In examining these complex arguments, Foucault’s thesis presents the Phenomenology of Spirit as a historicization of the transcendental—a move that reconfigures the transcendental subject not as an ahistorical entity but as one deeply embedded within the temporal and historical process. This reorientation allows Foucault to rethink the foundational epistemological question “What can I know?” by situating knowledge within the unfolding of history itself. The “absolute knowledge” that concludes the Phenomenology is not a static endpoint but a dynamic culmination of the historical dialectic, wherein the concept fully grasps itself and, in doing so, transcends the form of time without negating it.

Foucault’s early engagement with Hegel in this thesis foreshadows many of the themes that would become central in his later work, such as the relationship between knowledge and power, the role of historical discontinuities, and the critique of transcendental subjectivity. By setting Hegel against Kant and engaging with the critiques of Marx, Foucault positions himself within a lineage of thinkers grappling with the implications of history for philosophy. His analysis of the Phenomenology not only demonstrates his mastery of Hegelian thought but also lays the groundwork for his own philosophical trajectory, which would continue to challenge and redefine the boundaries of historical and philosophical inquiry.

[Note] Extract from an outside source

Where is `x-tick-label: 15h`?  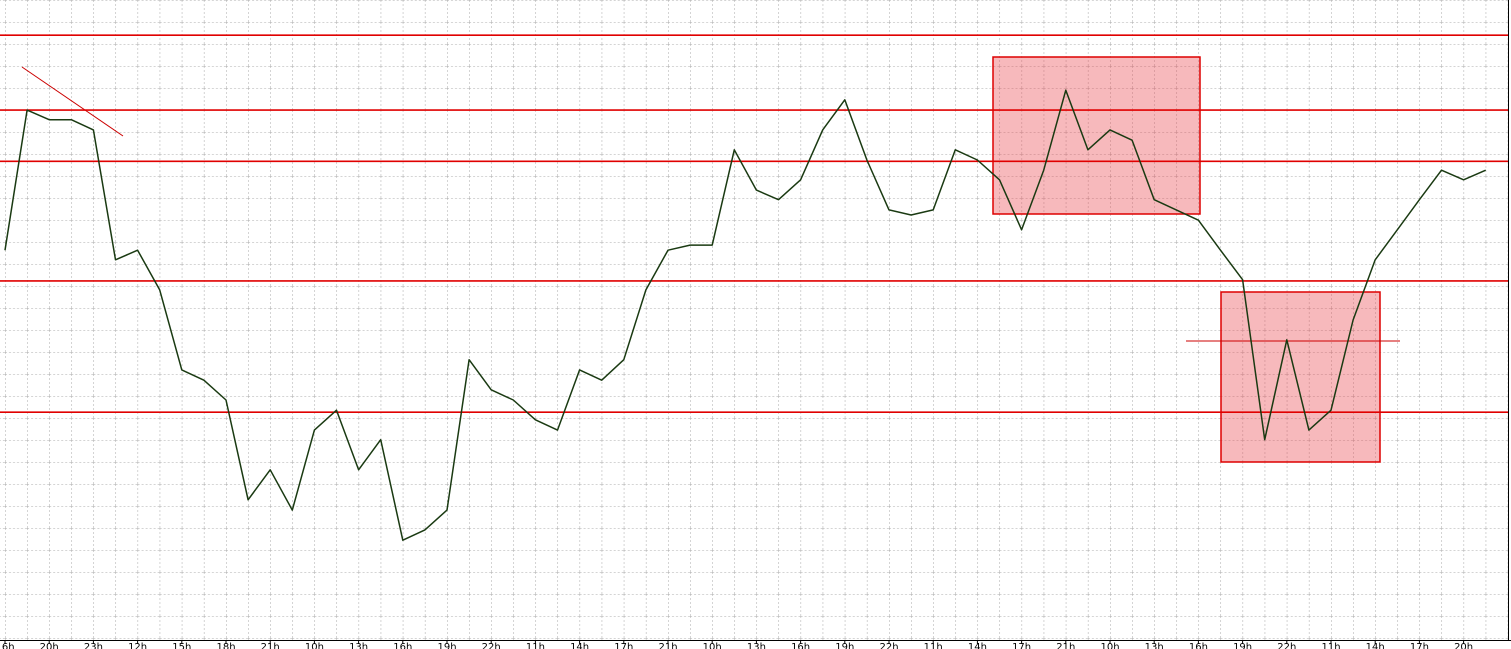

Michel Foucault’s The Constitution of a Historical Transcendental in Hegel’s Phenomenology of Spirit is a dense and detailed examination of the ways in which Hegel’s philosophy integrates time and history into the very the transcendental. It presents the intellectual rigor and depth of a young philosopher who, even at the outset of his career, was unafraid to tackle the most challenging and foundational questions of philosophy. Through this work, Foucault not only contributes to the scholarly understanding of Hegel but also initiates a philosophical program that would resonate throughout his subsequent writings: the pursuit of a philosophy that is both a science of history and its reflective counterpart.